[Baicalin alleviates LPS-induced acute lung injury in rats by regulating macrophage polarization].

Objective To investigate the effect of baicalin on acute lung injury (ALI) induced by lipopolysaccharide (LPS), and to explore the roles of M1/M2 polarization of pulmonary macrophages and M1/M2 macrophage-mediated inflammation in the effect. Methods Sixty SD rats were divided into six groups: normal control group, LPS group, (10, 50, 100) mg/kg baicalin combined with LPS group, and dexamethasone (DEX) group. ALI models were established by intratracheal instillation of LPS. After 24 hours, bronchoalveolar lavage fluid (BALF) and bilateral lung tissues were collected. The pathological changes of rat lung tissue were observed by HE staining, and the wet/dry mass ratio (W/D) of lung tissue was measured; the contents of IL-1β, IL-6, TNF-α, and IL-10 in BALF were detected by ELISA; the M1 macrophage marker inducible nitric oxide synthase (iNOS) and the M2 macrophage marker CD206 in CD68 positive macrophages were detected by immunofluorescence cytochemical staining; the mRNA expressions of iNOS, IL-1β, Arg1, and CD206 were detected by real-time PCR, and the protein expressions of iNOS and Arg1 were detected by Western blot analysis.
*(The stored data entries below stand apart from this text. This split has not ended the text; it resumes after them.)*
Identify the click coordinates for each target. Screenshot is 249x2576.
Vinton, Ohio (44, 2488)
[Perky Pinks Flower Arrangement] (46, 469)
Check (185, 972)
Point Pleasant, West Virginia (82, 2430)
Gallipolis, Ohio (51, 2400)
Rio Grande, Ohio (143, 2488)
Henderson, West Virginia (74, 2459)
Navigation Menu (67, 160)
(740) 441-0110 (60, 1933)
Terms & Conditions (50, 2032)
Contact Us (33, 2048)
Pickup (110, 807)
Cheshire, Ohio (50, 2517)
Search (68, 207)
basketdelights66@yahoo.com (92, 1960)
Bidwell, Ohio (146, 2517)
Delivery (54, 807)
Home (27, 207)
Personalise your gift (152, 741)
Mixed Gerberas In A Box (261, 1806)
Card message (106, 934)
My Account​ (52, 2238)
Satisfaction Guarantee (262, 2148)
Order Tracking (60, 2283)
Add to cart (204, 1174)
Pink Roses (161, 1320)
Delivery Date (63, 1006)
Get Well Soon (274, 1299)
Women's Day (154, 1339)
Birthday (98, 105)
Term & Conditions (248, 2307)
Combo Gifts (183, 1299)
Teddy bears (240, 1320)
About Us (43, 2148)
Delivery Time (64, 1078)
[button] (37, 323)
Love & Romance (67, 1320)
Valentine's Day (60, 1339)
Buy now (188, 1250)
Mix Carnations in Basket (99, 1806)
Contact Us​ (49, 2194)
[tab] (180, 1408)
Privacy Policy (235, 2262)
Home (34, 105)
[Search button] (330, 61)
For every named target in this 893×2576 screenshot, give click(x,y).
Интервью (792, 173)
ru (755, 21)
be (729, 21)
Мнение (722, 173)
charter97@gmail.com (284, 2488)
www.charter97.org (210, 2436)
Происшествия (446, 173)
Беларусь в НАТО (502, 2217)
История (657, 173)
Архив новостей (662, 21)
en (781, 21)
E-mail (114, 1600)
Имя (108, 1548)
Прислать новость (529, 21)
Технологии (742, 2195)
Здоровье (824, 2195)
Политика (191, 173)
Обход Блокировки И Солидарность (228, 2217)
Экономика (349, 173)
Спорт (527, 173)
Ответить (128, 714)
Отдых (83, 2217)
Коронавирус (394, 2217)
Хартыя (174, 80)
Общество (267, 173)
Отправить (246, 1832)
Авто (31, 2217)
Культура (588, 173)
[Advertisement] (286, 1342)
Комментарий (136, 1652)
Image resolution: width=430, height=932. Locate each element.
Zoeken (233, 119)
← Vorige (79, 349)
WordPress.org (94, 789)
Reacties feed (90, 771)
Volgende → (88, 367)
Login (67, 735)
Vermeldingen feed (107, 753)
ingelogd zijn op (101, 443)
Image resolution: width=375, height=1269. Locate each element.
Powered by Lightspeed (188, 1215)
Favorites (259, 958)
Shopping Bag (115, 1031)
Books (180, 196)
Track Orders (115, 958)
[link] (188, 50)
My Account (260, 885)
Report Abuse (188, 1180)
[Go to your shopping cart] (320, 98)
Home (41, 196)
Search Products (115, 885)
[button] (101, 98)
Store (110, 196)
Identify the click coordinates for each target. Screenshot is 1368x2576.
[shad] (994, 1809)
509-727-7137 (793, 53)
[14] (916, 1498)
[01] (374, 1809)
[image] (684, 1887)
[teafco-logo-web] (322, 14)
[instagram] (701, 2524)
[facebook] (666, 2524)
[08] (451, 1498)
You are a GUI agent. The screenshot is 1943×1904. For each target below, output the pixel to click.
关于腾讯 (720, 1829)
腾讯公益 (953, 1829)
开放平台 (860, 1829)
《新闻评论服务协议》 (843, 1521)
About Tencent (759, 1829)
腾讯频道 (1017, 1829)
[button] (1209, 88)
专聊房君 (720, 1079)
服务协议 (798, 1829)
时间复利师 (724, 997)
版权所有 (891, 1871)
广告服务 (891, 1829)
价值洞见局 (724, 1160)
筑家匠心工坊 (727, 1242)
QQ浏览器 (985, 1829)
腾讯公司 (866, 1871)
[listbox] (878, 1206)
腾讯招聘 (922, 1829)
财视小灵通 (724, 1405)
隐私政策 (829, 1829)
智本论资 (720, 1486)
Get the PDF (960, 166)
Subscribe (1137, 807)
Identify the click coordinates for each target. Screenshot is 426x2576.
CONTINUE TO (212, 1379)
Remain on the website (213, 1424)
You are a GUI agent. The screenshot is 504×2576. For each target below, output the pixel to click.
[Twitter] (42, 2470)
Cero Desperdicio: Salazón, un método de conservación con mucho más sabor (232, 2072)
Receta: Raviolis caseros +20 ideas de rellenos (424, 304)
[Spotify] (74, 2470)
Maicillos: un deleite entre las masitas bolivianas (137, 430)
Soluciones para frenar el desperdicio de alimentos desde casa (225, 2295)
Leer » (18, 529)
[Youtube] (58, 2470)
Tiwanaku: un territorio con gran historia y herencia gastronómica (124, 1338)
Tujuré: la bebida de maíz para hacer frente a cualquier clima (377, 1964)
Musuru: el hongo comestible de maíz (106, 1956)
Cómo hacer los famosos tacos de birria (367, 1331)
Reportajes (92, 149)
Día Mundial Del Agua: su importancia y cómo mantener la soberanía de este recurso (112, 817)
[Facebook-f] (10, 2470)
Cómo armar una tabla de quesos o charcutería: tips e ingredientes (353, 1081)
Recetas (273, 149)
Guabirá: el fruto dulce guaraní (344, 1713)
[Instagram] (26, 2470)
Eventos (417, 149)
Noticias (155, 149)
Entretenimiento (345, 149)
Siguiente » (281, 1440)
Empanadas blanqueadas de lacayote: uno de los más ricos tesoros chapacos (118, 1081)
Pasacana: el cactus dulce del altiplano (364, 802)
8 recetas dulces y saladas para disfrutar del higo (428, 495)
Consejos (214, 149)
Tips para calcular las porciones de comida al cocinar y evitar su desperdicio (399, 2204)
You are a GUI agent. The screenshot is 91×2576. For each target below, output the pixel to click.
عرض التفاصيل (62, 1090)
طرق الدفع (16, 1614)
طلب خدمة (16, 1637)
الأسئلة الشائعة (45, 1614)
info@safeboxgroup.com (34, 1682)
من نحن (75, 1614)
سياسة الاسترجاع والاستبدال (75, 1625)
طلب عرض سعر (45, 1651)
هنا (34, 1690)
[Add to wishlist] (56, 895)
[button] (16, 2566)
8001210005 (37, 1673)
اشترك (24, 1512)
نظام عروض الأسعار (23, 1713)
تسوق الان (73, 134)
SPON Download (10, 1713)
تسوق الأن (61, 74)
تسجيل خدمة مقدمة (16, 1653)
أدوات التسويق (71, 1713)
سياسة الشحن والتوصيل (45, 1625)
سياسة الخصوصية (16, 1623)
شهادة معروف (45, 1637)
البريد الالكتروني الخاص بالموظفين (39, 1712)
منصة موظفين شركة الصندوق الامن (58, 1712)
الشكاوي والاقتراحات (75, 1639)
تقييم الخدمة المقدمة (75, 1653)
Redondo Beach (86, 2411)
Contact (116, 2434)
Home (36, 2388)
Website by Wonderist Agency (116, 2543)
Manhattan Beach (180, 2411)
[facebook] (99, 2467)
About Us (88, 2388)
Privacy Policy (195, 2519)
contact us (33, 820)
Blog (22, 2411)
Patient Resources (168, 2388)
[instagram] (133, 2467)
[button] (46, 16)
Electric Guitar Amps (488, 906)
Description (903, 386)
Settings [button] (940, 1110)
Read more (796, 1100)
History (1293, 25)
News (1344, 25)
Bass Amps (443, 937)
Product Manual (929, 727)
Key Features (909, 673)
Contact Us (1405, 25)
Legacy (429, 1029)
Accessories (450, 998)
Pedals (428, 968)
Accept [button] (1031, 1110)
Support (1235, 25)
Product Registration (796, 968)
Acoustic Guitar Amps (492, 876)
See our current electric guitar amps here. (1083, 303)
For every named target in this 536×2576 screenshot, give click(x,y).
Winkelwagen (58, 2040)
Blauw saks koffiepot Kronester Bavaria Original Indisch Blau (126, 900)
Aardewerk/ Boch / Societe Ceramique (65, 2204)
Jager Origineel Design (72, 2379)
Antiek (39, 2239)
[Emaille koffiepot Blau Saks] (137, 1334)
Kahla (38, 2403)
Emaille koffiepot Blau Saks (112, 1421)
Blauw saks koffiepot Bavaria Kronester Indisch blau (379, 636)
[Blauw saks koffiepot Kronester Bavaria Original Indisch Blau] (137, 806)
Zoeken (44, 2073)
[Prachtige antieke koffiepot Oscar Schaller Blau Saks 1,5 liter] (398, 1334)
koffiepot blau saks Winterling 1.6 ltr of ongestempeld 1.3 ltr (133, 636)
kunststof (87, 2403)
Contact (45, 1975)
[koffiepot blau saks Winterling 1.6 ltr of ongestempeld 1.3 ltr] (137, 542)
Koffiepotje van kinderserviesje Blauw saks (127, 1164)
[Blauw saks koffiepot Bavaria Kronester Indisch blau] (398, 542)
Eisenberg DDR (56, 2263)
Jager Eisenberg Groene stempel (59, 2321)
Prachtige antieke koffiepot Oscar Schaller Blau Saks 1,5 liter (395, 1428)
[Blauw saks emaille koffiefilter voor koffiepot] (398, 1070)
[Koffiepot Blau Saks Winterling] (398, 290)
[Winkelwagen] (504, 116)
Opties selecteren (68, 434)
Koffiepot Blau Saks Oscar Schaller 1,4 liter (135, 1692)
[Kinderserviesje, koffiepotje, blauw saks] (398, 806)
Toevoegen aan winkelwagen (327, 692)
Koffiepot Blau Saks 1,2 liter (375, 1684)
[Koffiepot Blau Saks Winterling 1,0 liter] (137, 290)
Results Baicalin significantly reduced lung lesions and lung water content in ALI rats, and down-regulated the secretion levels of pro-inflammatory cytokines TNF-α, IL-6, and IL-1β, while up-regulated the secretion of anti-inflammatory cytokine IL-10 in BALF. Baicalin significantly inhibited the lung macrophage polarization to M1 phenotype, and promoted the polarization to M2 phenotype. Baicalin significantly decreased the mRNA and protein expression levels of IL-1β and iNOS, while increased the mRNA and protein expression levels of CD206 and Arg1 in lung tissues. Conclusion Baicalin can inhibit the lung macrophage polarization to M1 phenotype, promote the polarization to M2 phenotype, and reduce the M1/M2 ratio, thereby alleviating the LPS-induced pulmonary inflammatory response in ALI rats.